### WORK INSTRUCTION
From the data below, repeat exactly the lines from the line with "Domestic Affairs (53, 2264)" to the line with "Analysis /Opinion (47, 1810)", both included.

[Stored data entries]
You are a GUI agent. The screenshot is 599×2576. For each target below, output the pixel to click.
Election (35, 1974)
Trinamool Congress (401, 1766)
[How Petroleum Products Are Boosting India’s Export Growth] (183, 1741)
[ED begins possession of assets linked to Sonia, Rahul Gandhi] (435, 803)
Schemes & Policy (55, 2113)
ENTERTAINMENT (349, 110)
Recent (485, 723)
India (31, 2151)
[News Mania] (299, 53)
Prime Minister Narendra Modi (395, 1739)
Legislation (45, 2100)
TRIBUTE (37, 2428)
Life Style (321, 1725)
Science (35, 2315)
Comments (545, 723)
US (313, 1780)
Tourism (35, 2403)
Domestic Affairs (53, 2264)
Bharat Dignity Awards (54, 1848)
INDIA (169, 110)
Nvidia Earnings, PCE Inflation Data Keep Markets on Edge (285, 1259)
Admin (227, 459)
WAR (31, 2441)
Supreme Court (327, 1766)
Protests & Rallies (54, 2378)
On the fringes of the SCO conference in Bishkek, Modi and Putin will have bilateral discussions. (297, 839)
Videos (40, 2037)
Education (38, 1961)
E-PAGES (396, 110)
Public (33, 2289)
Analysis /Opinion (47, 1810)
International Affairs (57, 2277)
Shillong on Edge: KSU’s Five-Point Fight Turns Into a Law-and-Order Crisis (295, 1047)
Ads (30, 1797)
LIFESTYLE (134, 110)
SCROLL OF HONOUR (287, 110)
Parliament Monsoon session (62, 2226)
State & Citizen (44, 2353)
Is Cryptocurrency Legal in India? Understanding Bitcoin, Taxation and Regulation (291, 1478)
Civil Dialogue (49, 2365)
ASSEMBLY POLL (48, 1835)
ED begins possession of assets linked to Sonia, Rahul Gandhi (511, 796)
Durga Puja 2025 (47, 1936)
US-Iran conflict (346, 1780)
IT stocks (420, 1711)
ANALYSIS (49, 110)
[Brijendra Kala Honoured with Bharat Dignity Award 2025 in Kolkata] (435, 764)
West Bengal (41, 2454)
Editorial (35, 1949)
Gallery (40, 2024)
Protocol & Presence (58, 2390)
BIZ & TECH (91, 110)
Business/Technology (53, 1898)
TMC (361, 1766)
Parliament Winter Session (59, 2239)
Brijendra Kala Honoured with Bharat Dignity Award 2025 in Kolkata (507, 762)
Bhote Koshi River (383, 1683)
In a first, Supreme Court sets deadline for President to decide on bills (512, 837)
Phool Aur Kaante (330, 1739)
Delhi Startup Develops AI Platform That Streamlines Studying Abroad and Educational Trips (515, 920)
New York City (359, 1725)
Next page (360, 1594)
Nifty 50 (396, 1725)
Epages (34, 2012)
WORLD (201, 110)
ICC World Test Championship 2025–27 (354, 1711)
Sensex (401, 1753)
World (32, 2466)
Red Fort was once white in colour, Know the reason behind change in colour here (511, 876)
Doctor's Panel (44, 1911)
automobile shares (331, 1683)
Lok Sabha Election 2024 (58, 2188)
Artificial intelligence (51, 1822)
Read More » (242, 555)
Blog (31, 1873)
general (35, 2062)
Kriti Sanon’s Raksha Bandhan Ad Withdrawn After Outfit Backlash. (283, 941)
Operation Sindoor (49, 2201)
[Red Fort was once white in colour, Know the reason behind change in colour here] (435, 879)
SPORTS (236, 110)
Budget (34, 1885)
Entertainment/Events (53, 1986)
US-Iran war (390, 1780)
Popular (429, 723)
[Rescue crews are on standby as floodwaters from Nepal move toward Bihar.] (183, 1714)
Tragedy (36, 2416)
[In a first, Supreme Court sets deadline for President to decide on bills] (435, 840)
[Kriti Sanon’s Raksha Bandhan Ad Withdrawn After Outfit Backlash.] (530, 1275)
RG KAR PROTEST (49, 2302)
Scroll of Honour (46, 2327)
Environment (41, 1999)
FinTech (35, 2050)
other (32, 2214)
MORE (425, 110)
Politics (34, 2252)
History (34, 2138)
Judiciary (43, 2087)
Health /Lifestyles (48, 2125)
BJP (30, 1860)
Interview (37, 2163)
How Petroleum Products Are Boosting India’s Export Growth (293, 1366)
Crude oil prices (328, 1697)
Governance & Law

### OUTPUT OF THE EXERCISE
Domestic Affairs (53, 2264)
Bharat Dignity Awards (54, 1848)
INDIA (169, 110)
Nvidia Earnings, PCE Inflation Data Keep Markets on Edge (285, 1259)
Admin (227, 459)
WAR (31, 2441)
Supreme Court (327, 1766)
Protests & Rallies (54, 2378)
On the fringes of the SCO conference in Bishkek, Modi and Putin will have bilateral discussions. (297, 839)
Videos (40, 2037)
Education (38, 1961)
E-PAGES (396, 110)
Public (33, 2289)
Analysis /Opinion (47, 1810)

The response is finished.